Il avait lancé par-dessus le talus le restant de son bœuf, et ce cri, ce soupir, sortit violemment de sa bouche comme d’une soupape.

— T’en fais pas pour les embusqués, vieille colique, conseilla Barque, goguenard, mais non sans quelque amertume. À quoi ça sert ?

Ramassé et dissimulé sous le toit fragile et inconsistant de son capuchon ciré où l’eau précipitait un glacis brillant, et tendant sa gamelle vide à la pluie pour la nettoyer, Volpatte gronda :

— J’suis pas maboul tout à fait, et j’sais bien qu’des mecs de l’arrière, l’en faut.

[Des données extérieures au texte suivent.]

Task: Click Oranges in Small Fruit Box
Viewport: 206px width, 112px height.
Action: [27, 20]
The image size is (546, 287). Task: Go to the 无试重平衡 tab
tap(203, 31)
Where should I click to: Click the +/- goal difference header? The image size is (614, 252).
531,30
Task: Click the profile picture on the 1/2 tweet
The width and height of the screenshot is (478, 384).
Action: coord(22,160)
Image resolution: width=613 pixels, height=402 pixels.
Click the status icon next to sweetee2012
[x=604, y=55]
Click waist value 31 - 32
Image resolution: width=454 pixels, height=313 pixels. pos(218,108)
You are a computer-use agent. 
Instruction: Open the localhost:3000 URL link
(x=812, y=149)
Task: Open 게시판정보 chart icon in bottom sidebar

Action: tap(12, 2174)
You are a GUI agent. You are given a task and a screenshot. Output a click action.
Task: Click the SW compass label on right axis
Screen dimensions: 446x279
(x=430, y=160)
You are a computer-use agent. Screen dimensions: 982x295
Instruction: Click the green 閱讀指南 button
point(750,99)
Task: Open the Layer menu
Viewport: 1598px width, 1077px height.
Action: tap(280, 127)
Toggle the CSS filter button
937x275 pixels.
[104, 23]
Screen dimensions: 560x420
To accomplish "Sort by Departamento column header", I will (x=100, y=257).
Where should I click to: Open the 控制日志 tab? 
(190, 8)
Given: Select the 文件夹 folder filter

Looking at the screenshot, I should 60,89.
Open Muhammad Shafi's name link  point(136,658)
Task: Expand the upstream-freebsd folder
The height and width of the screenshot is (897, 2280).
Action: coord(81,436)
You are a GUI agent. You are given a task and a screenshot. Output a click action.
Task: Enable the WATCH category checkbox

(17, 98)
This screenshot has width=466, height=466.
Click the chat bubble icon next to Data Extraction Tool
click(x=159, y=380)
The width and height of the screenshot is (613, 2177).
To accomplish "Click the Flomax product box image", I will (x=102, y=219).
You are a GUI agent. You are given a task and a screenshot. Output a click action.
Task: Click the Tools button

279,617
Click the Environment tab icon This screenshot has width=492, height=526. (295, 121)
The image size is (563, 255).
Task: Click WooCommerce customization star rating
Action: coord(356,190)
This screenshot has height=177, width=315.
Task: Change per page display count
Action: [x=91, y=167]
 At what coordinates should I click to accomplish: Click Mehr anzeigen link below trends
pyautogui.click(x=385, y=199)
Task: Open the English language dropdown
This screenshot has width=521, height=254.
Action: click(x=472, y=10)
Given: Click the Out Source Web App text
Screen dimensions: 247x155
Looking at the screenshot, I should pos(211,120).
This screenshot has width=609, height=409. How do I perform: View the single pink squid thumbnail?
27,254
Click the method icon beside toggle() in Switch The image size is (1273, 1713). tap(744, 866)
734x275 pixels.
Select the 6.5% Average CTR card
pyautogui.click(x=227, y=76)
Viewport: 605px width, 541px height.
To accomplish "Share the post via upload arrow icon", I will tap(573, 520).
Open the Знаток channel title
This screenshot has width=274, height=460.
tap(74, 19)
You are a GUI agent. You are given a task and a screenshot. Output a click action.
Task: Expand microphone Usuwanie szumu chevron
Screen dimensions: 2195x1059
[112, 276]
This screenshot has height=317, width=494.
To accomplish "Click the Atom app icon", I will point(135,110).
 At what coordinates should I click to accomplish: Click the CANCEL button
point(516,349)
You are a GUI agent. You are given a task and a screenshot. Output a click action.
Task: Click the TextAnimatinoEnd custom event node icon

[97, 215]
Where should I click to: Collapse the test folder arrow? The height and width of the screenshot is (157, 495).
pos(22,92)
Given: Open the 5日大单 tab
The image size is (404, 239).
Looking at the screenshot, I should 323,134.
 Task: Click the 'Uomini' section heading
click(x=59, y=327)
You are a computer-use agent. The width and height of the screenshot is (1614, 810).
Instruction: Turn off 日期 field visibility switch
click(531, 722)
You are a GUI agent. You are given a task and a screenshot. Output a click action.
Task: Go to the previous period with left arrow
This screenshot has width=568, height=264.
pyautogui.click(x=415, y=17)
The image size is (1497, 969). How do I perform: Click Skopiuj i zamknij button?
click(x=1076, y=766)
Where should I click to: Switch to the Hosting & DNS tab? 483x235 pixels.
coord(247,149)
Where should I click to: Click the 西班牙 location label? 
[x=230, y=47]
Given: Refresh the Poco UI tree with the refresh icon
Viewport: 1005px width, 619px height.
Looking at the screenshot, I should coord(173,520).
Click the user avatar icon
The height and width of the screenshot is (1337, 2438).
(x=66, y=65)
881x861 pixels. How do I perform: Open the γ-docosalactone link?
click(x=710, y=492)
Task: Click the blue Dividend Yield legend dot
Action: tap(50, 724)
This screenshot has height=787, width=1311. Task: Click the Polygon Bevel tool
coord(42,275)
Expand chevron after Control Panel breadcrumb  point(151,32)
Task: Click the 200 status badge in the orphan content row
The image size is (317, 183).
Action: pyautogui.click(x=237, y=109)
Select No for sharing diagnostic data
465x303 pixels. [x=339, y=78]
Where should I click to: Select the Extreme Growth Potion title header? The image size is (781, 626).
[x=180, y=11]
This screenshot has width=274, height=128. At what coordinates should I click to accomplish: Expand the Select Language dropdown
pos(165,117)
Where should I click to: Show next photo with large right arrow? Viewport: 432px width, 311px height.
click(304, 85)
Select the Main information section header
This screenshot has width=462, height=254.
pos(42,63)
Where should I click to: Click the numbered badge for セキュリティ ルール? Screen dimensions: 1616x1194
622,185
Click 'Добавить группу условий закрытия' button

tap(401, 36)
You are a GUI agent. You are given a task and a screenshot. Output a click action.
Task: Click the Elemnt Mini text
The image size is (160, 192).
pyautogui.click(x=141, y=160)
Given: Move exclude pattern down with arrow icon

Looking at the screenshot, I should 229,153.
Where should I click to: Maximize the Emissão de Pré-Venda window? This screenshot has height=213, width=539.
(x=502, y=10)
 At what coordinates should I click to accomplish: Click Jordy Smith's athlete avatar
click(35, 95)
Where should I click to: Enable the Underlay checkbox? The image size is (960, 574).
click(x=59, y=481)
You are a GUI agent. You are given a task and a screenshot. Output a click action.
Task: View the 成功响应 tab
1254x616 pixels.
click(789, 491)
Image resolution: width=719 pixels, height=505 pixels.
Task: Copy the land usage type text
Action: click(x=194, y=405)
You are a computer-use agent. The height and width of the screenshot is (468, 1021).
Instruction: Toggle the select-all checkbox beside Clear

Qu’on aye besoin d’traîne-pattes, j’veux bien… Mais y en a trop, et ces trop-là, c’est toujours les mêmes, et pas les bons, voilà !

Soulagé par cette déclaration qui mettait un peu de lumière à travers le sombre méli-mélo des colères qu’il rapportait parmi nous, Volpatte parla par bribes, à travers les nappes acharnées de pluie :

— Dès le premier patelin où on m’a expédié à petite vitesse, j’en ai vu des chiées, des chiées, et i’s ont commencé à m’faire une mauvaise impression sur moi. Toutes sortes de services, de sous-services, de directions, de centres, de bureaux, de groupes. Pendant les premiers temps, quand t’es là-dedans, autant de bonhommes tu rencontres, autant d’services différents qui se ressemblent pas comme noms. C’est à en devenir r’tourné. Mon vieux, celui qui a inventé les noms de tous ces services, il avait une rude tête !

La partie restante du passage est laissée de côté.